Kamu şeflerinden maaş ve ek göstergeye ilişkin KPDK Başkanlığına açık mektup

Kamu şeflerinden maaş ve ek göstergeye ilişkin KPDK Başkanlığına açık mektup
Şeflerin Maaşları ( Özel Hizmet Tazminat Oranlarında oluşan mağduriyetler ve Ek Gösterge Oranları )'na ilişkin Kamu Personeli Danışma Kurulu Başkanlığına açık mektup.

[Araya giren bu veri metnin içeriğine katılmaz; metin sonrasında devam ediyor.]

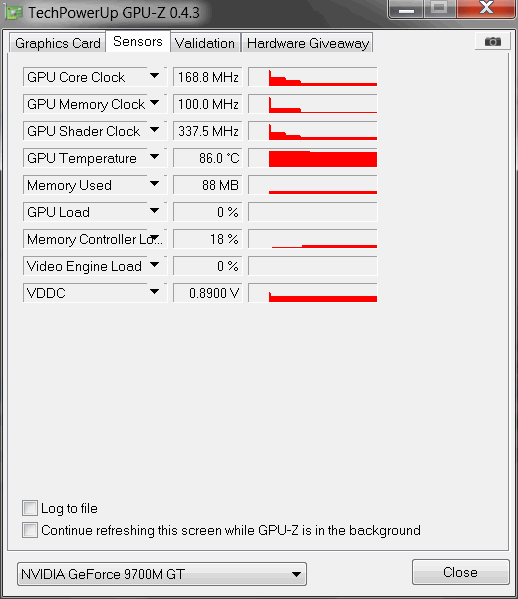Open the GPU Temperature sensor dropdown
This screenshot has height=599, width=518.
[154, 157]
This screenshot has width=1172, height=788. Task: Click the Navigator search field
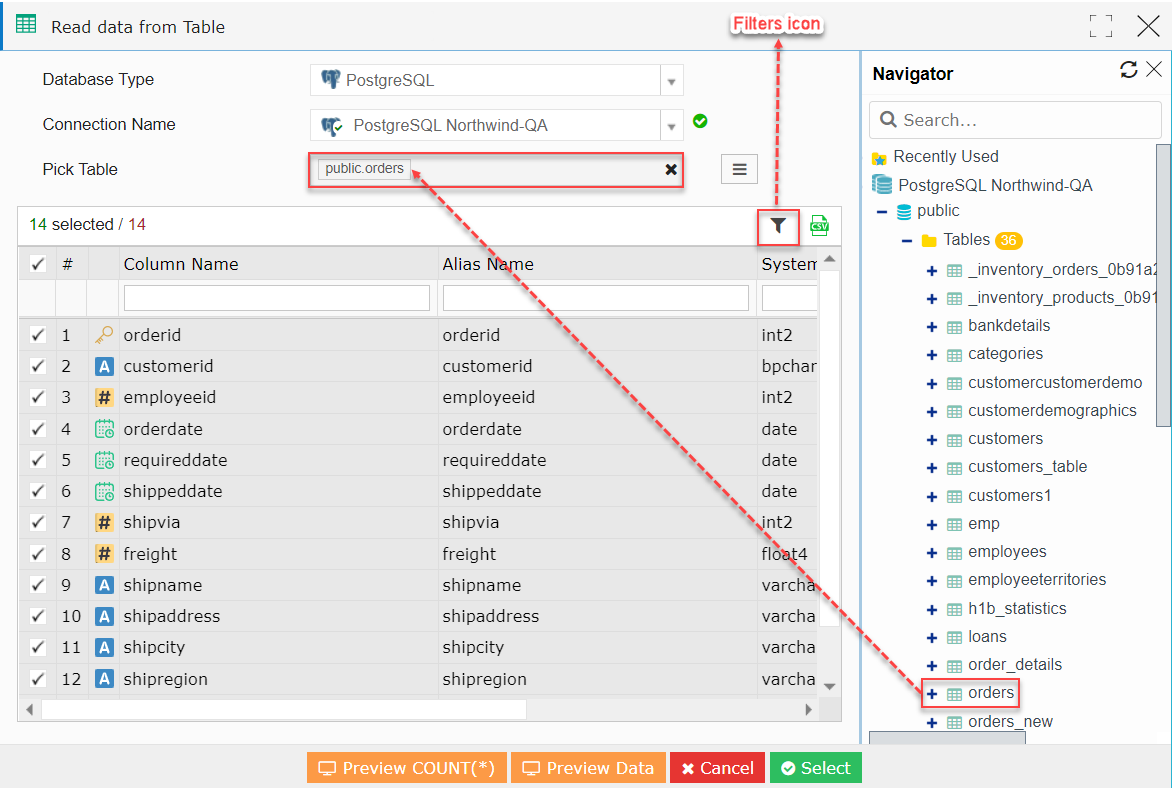[1015, 119]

KPDK Başkanı Sayın Bakanım ve saygı değer üyeler,

Evliyim, eşim emekli ve üniversite mezunu 2 evladım var. Oğlum Makine Mühendisi, özel sektörde çalışıyor. Kızım Yüksek Lisans yapıyor.1978 yılında S.S.K İzmir Bölge Müdürlüğü Hukuk Servisinde çalışmaya başladım. Ege Üniversitesi İşletme Fakültesi Muhasebe Bölümünü 1979 yılında bitirdim. Aldığım eğitim dolayısıyla memuriyet hayatımda daha başarılı ve verimli olabileceğim düşüncesiyle 1984 yılında Ziraat Bankasına yatay geçiş yaptım. 2002 yılına kadar da Ziraat Bankasının çeşitli Şube ve birimlerinde görev yaptım. 2002 yılında Ziraat Bankası İzmir Şubesinde; maaş ve emekliğe esas derecem 1/4 1500  + Ek gösterge rakamım 2200 olup, 1. Derece Kadrolu Şef olarak çalışıyor iken Ziraat Bankası özelleştirme kapsamına alındı. Gönderilen sözleşmenin uygun olmaması nedeniyle sözleşmeyi imzalamadım. Önce Ziraat Bankası Genel Müdürlüğüne Şef, daha sonra da Devlet Personel Dairesi Başkanlığı havuzuna İFP Şef ve 05.08.2002 tarihinde ise T.C. Ulaştırma ve Altyapı Bakanlığı İzmir III. Bölge Müdürlüğüne Şef olarak atandım. Genel İdari Hizmetler Sınıfına tabii olarak Şef unvanıyla halen bu kurumda görev yapmaktayım. Kadro derecem 3, maaş ve emekliğe esas derecem 1/4 1500  + Ek gösterge rakamım ise 2200‘dür.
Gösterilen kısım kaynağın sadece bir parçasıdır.